Plavix, used to ward off heart attacks and strokes in people with cardiovascular disease, is one of the best-selling drugs in history. The drug’s $6.8 billion in U.S. sales last year, as tallied by IMS Health, ranked second behind Pfizer Inc.’s Lipitor cholesterol pill. But Plavix will lose U.S. patent protection on May 17, which will trigger competition from generic drug makers.
Dr. Bodnar’s story hearkens to a time when Plavix’s success was in peril.
Another drug maker, Apotex, wanted to sell a generic copy of Plavix years before the patent was to expire. Dr. Bodnar, then a senior vice president at Bristol-Myers, helped negotiate a proposed agreement of patent litigation in 2006.
But the deal required antitrust clearance from the U.S. Federal Trade Commission and state regulators. That is when Dr. Bodnar entered a new chapter of his life.
Dr. Bodnar signed a certification verifying with the FTC certain aspects of the proposed settlement. Later the Justice Department alleged Dr. Bodnar had made oral representations to an Apotex executive that weren’t spelled out in the written agreement—contradicting the signed certification.

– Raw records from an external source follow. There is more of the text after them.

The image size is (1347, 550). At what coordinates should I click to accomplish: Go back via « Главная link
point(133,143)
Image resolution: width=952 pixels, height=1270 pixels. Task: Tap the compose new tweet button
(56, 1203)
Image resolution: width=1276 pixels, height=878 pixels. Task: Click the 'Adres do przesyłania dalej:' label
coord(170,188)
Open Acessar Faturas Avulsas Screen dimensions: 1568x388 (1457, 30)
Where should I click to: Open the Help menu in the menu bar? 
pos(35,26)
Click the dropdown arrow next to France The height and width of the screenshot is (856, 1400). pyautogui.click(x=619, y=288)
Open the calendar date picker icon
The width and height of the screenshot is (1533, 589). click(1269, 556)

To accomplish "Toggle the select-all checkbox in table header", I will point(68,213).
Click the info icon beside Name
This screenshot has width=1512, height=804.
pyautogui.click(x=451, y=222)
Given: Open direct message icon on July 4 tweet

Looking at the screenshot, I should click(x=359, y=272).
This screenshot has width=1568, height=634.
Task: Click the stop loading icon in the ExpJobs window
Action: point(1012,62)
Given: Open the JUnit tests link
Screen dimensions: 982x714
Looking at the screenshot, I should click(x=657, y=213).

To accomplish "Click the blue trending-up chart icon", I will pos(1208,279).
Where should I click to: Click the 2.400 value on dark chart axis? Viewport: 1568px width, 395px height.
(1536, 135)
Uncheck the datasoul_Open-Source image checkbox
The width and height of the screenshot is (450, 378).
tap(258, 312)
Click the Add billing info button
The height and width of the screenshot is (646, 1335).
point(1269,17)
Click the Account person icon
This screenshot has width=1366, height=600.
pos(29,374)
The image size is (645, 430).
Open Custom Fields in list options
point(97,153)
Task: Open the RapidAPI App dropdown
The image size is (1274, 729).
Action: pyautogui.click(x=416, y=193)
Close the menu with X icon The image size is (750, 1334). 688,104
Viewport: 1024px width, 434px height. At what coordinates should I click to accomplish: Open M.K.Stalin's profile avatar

In the book, Dr. Bodnar writes that he learned during a business trip in July 2006 that FBI agents were raiding his office at Bristol-Myers’s Park Avenue headquarters.
“Chaos reigns but, as I will soon learn, this is as nothing compared to the vacuum that is about to suck the air from my every breath for years to come,” Dr. Bodnar writes of that day.
A Bristol-Myers spokeswoman declined to comment on the contents of Dr. Bodnar’s book. An Apotex spokesman also declined to comment.
The proposed Plavix patent settlement fell apart. Dr. Bodnar left Bristol-Myers in 2007, shortly before the company pleaded guilty to providing false statements to the government and paid a $1 million fine.
In 2009, Dr. Bodnar pleaded guilty to providing a false certificate to the government.
Dr. Bodnar reiterates in his book that he believed the certification to be true at the time he signed it.
The process of writing the book triggered “intensive introspection” for Dr. Bodnar, says his lawyer Elkan Abramowitz.
Indeed, the last line of the book flirts with destiny: “I have my brief ready for submission to my next judge.”